Given a integral domain $D$, can every non-zero, non-unit element be written as a product of finite number of primes? Since an integral domain is just a generalization of the integers, I feel like this should be possible, but at the same time, things are not exactly so clear or even obvious in algebra so I am just not sure.
Note: an element $p$ is defined to be prime if it is nonzero, non unit and if p divides ab, then p divides a or p divides b.
Interesting. Since a general $D$ is no longer necessarily the integers, you have to say what you mean by prime, as well as the fact that $D$ might have its own different definition of multiplication.

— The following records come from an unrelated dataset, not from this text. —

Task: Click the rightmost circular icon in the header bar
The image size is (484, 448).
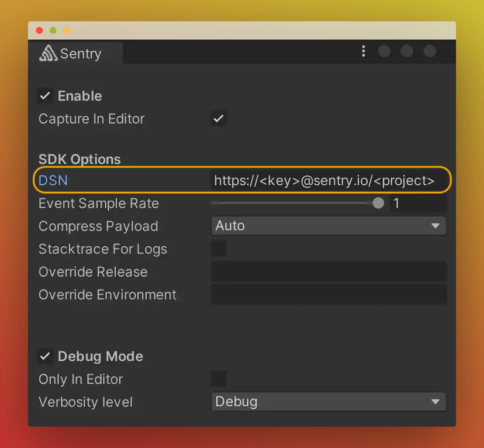Action: 430,51
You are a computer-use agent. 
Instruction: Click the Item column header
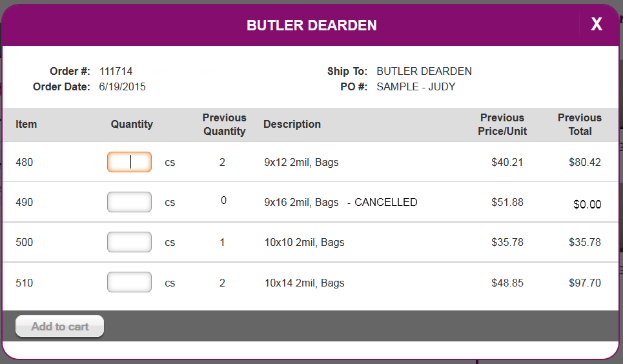26,124
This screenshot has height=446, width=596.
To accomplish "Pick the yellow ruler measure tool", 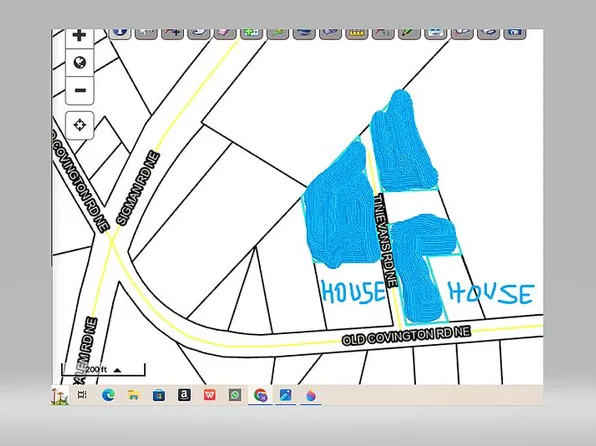I will pyautogui.click(x=357, y=33).
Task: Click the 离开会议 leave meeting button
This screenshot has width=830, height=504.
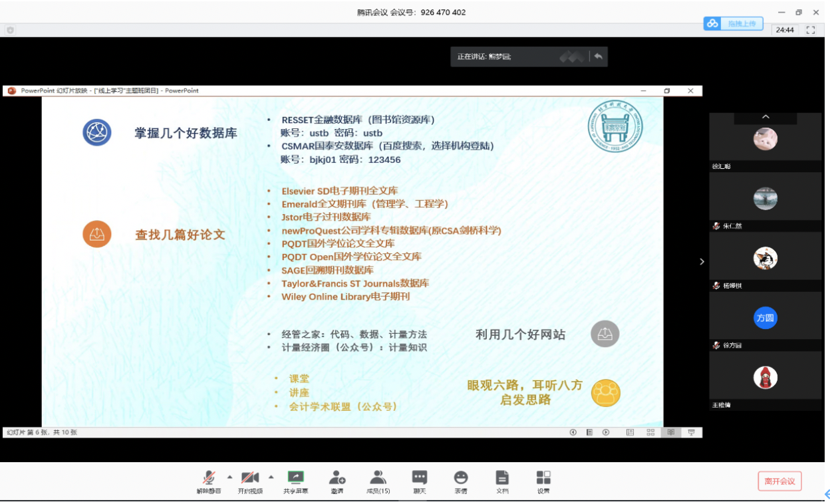Action: click(779, 481)
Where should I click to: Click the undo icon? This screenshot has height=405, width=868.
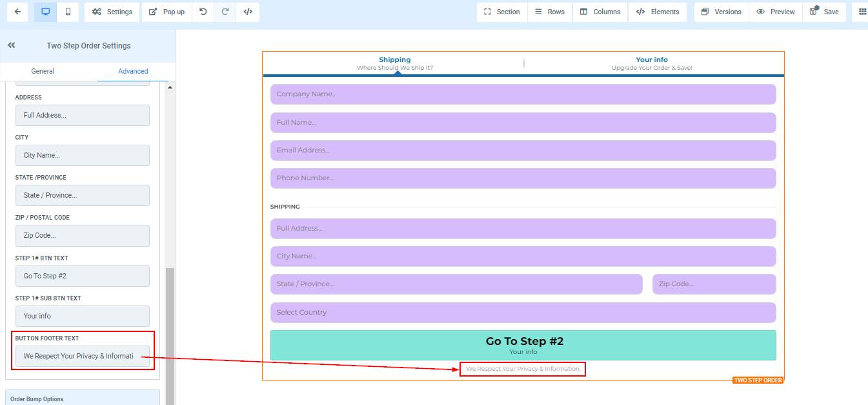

Pretty clear that you're referring to the "fundamental theorem of arithmetic".
We do, I believe, have something pretty similar happening in the ring $D[x]$, of polynomials in the single variable $x$, which turns out to be an integral domain itself.
The analog of primes would be irreducible polynomials. Those are polynomials that can't be factored into products of lower degree polynomials.
But, in general, $D[x]$ need not be a UFD, or a unique factorization domain. Thus it won't always be possible to factor into irreducibles uniquely.
However, if we start with a field $\Bbb F$, we do indeed get a UFD for $\Bbb F[x]$.
Turning it back down a notch, I probably should have started with whether or not $D$ itself is a UFD. Then, there's prime ideals, which may be considered to sort of generalize the primes.
Suffice it to say that this story is only the beginning, and that, as you hinted, algebra can be a very elaborate subject. Enjoy your studies!